07 — Compiler Architecture
Emit Phase
The Emit phase converts the validated, transformed AST into output artifacts. Built-in emitters produce CSS Custom Properties, Style Dictionary JSON, TypeScript type declarations, and Figma Variables. Custom emitters are supported via the plugin interface. The Emit phase receives a fully resolved AST — all token chains are resolved to concrete values, all composition graphs are validated, all state machines are verified.
Built-in Emitters
| Emitter | Output | Primary Use |
|---|---|---|
| css | CSS Custom Properties, CSS @layer blocks | Web platform — browser environments. |
| style-dictionary | Style Dictionary JSON | Cross-platform distribution — consumed by native emitters. |
| typescript | TypeScript type declarations for token names and component props | Type-safe consumption in TS/JS codebases. |
| figma | Figma REST API-conformant Variables and Styles JSON | Design tool synchronisation (one-directional). |
Emitter Contract
Each built-in emitter defines a contract: the set of AST node types it consumes, the output format it produces, and the platform constraints that govern value translation. Emitters MUST NOT modify the AST — they receive a read-only view. Emitters that encounter AST nodes they do not recognise MUST skip them and log a warning, not abort. This ensures forward compatibility as the AST schema evolves.

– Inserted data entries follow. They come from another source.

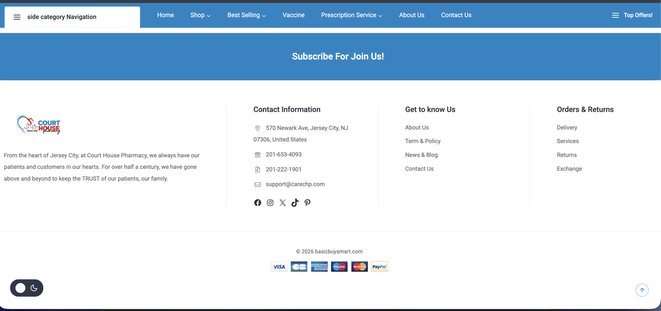The image size is (661, 311).
Task: Click the support@carechp.com email link
Action: coord(295,184)
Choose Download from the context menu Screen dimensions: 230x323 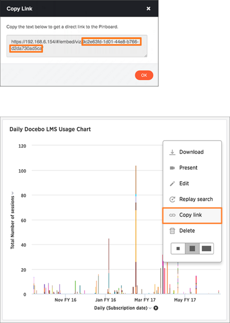pos(191,152)
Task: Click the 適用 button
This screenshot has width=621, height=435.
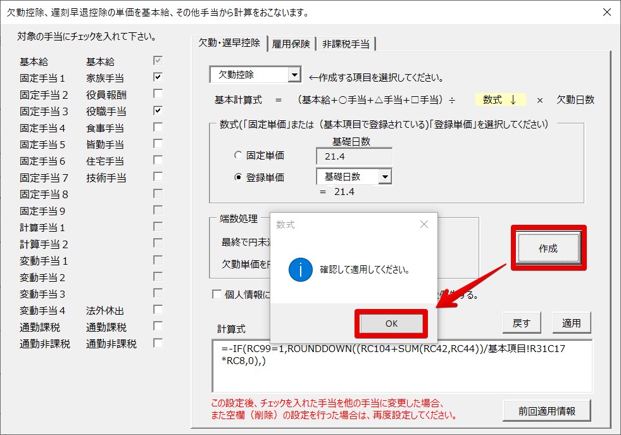Action: tap(571, 323)
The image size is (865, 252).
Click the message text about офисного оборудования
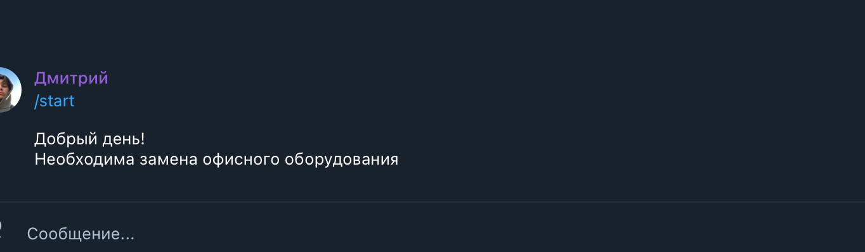[x=216, y=160]
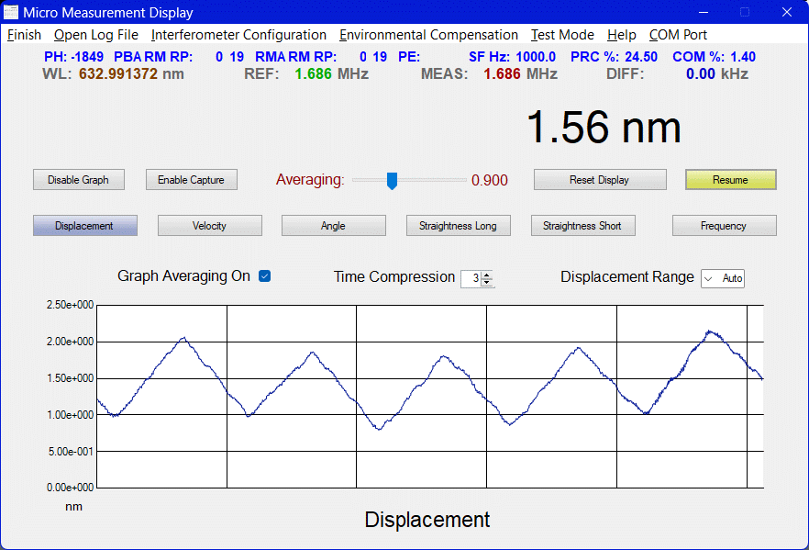
Task: Click the Averaging slider thumb
Action: coord(392,180)
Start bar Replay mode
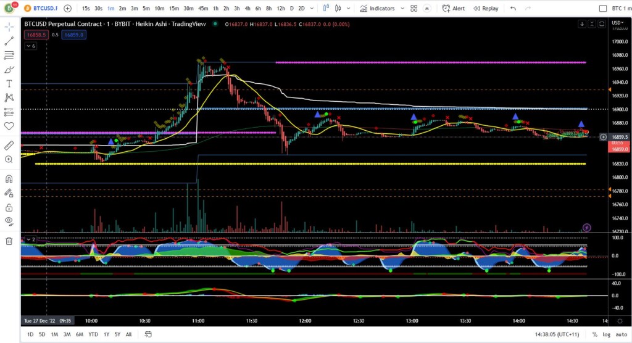 click(x=486, y=9)
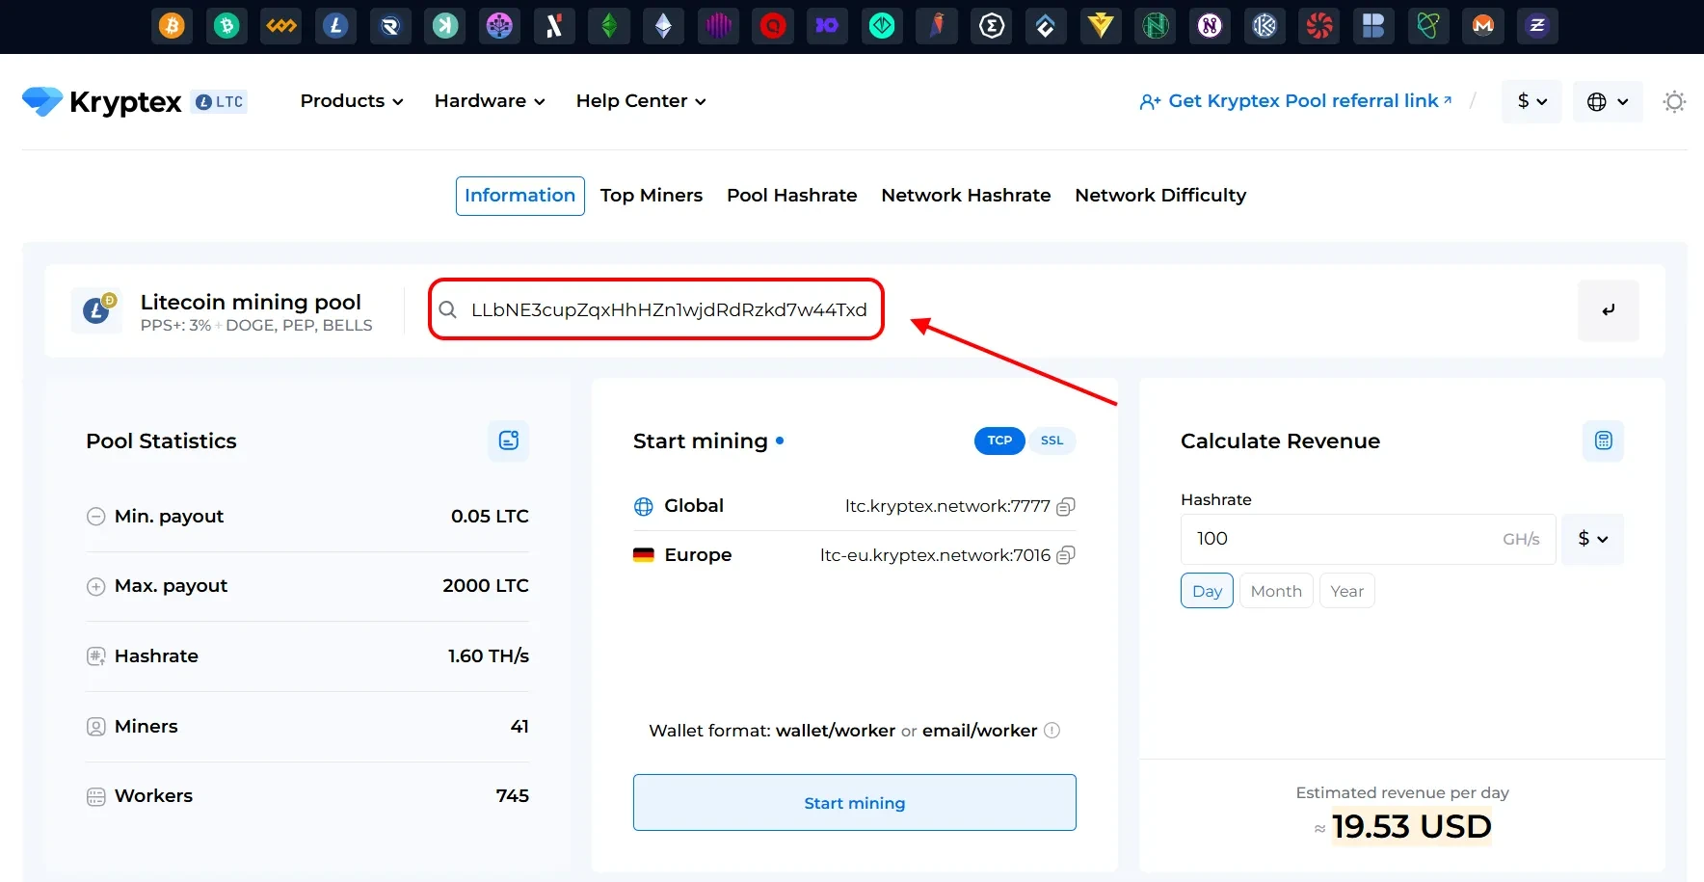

Emit Phase and Plugin Emitters
Plugin emitters register against a specific AST node type or set of node types. When the Emit phase processes those node types, it invokes registered plugin emitters in addition to built-in emitters. Plugin emitters receive the same read-only AST view as built-in emitters. Multiple emitters may produce output from the same AST nodes; their outputs are independent.